Both parties complicit in strangulation of democracy
On June 14, 1993, President Bill Clinton nominated Ruth Bader Ginsburg to the Supreme Court. On Aug. 3, she was overwhelmingly approved by the Senate.
Nearly three decades later, the battle to replace Ginsburg has turned into a holy war. Republicans are determined to approve her successor before the year’s end despite past proclamations that the Senate should not ratify a Supreme Court justice on the eve of a presidential election.
Democrats know that President Donald Trump will almost certainly succeed and are threatening drastic retaliation should they capture the Senate and the White House. At the top of their list is ending the filibuster, so they can then consider enhancing their power, from adding justices to the court to adding states to the union.
We are witnessing a profound tragedy: the strangulation of representative democracy; the virtual collapse of Congress as a forum for decency and deliberation.
The essence of democracy is not majority rule but a healthy respect for minority rights, rooted in a shared understanding that all sides will play fair. That understanding has been pulverized. The endless warfare over judges might be the worst example.
Traditionally, presidents and lawmakers did not impose litmus tests on judges. Chief Justice Earl Warren, who wrote the decision integrating public schools, and Justice Harry Blackmun, who authored the ruling legalizing abortion, were nominated by Republicans and approved by the Senate without dissent.

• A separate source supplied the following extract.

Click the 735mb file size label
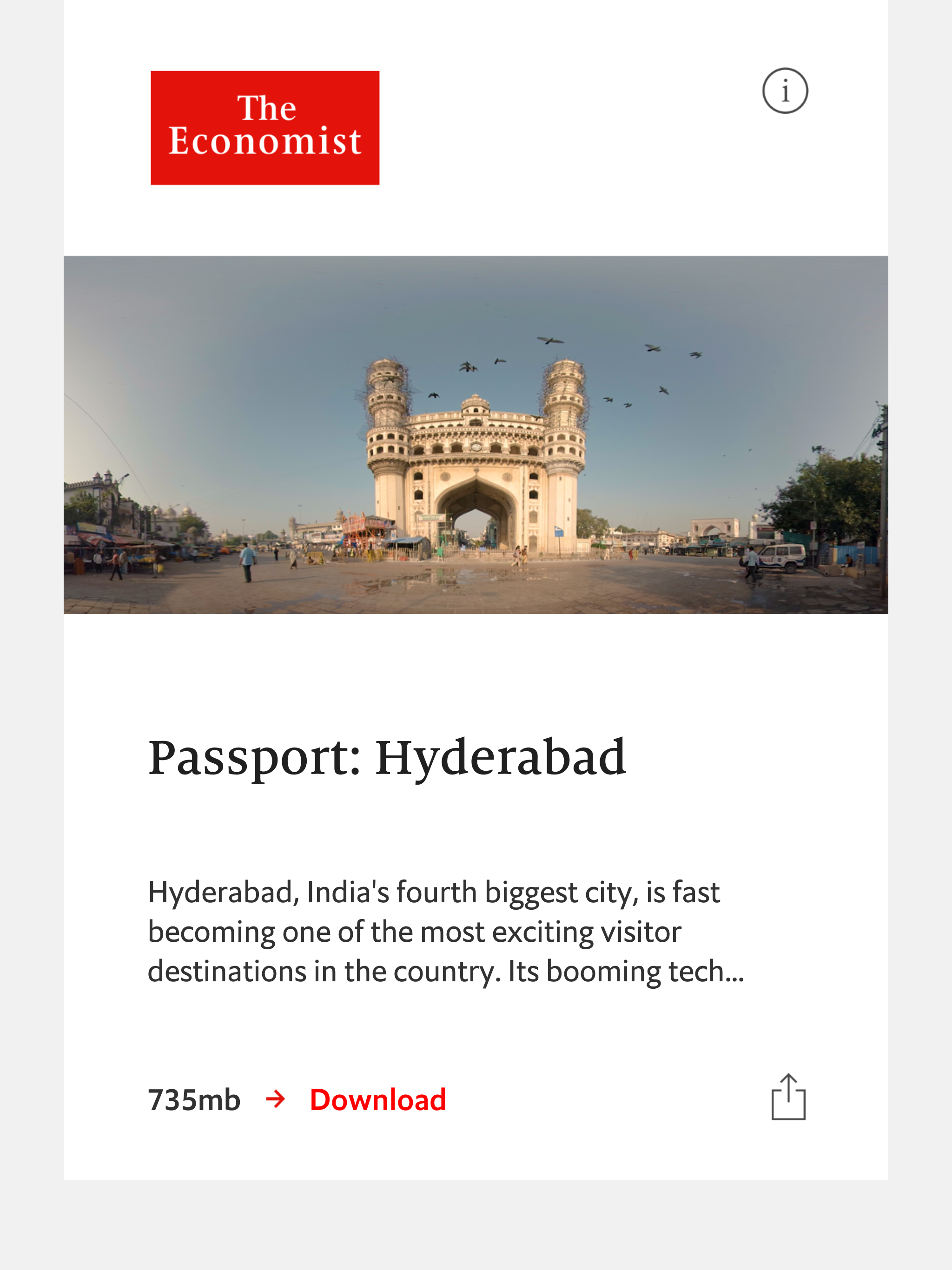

President Ronald Reagan deliberately stocked the federal courts with ideologically reliable candidates. This highly successful effort was halted briefly in 1987, when the Senate rejected his nomination of Robert Bork to the high court. That vote was instructive. Six Republicans opposed Bork, including Lowell Weicker of Connecticut and John Chafee of Rhode Island: exactly the sort of northeastern moderates who are no longer around to restrain Trump. Shreds of civility remained, but by 2005, hostilities had hardened. Republican Sen. Bill Frist threatened to invoke the so-called nuclear option: eliminating the filibuster on federal judges to speed approval of President George W. Bush’s nominees.
Catastrophe was temporarily averted by a bipartisan deal to stave off the rules change. The group behind it included moderate Republicans, Southern Democrats and senators known to put loyalty to the institution of the Senate ahead of partisan considerations.
Moderate Republicans, conservative Democrats and institutional loyalists are close to extinction in today’s Senate. The bridge builders are gone, leaving the partisan warriors in command. In 2013, the Democrats did invoke the nuclear option, eliminating the filibuster on lower-court judges and pushing through a raft of President Barack Obama’s nominees.
They were told at the time that they were courting disaster. One of those warnings came from U.S. Sen. Mark Pryor of Arkansas, who later lost his seat to a Republican: “Today’s use of the ‘nuclear option’ could permanently damage the Senate and have negative ramifications for the American people. This institution was designed to protect — not stamp out — the voices of the minority.”
The Republicans completed the demolition that Democrats had started, blocking Obama’s nomination of Merrick Garland to replace Justice Antonin Scalia in 2016 and then eliminating the filibuster on Supreme Court nominees. That enabled them to push through two of Trump’s choices. They are poised to ratify a third.
Pryor’s words have proved prophetic. The Senate has indeed been damaged by leaders in both parties who have trashed tradition in the name of short-term gain by silencing the voices of the minority. And it’s only going to get worse.